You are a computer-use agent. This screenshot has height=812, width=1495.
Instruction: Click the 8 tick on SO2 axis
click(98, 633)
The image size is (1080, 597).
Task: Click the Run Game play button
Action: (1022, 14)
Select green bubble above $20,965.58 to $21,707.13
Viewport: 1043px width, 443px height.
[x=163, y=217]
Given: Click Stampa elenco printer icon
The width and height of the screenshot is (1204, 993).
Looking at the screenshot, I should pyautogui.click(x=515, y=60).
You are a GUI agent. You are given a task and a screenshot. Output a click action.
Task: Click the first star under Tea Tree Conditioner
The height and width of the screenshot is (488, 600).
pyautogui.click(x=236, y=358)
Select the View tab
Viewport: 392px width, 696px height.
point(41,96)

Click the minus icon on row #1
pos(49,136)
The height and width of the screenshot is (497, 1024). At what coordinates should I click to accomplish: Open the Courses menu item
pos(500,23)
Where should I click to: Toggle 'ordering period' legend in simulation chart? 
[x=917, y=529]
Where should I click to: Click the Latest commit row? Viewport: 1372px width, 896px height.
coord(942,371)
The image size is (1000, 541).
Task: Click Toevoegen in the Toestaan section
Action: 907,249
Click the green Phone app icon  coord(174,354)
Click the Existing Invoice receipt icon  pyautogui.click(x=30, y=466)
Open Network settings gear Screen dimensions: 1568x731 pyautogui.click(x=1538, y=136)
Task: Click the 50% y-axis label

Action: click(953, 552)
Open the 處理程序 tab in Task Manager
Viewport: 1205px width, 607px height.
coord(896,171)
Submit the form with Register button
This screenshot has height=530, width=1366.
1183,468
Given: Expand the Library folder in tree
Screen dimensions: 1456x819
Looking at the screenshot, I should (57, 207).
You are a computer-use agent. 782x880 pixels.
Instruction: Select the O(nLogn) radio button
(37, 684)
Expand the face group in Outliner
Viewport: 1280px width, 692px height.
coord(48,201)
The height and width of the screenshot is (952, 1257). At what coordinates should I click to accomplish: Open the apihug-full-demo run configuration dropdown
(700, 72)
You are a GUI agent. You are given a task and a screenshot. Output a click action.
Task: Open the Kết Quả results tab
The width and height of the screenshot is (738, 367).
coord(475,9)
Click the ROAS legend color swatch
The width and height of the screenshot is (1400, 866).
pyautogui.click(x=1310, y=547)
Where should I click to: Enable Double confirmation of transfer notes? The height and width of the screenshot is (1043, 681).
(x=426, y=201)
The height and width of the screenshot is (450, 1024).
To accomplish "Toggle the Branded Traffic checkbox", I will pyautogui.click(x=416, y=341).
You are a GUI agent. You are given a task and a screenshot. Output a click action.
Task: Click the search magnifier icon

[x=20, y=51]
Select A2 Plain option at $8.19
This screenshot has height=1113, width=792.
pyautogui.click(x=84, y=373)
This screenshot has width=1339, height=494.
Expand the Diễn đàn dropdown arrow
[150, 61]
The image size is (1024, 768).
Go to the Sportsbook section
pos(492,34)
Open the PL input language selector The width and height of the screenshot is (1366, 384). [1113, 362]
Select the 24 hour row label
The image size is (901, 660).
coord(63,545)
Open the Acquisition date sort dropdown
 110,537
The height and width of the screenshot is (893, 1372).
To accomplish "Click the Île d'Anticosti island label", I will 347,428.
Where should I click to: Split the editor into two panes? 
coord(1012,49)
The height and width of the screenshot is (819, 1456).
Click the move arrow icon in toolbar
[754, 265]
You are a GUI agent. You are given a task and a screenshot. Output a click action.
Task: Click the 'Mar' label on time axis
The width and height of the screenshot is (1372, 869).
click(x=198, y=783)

_ _ _ _ _

Work required
Return every line from the data above that contains the word "will".

Solution for this problem
To accomplish "Toggle the Branded Traffic checkbox", I will pyautogui.click(x=416, y=341).
To accomplish "Click the Île d'Anticosti island label", I will 347,428.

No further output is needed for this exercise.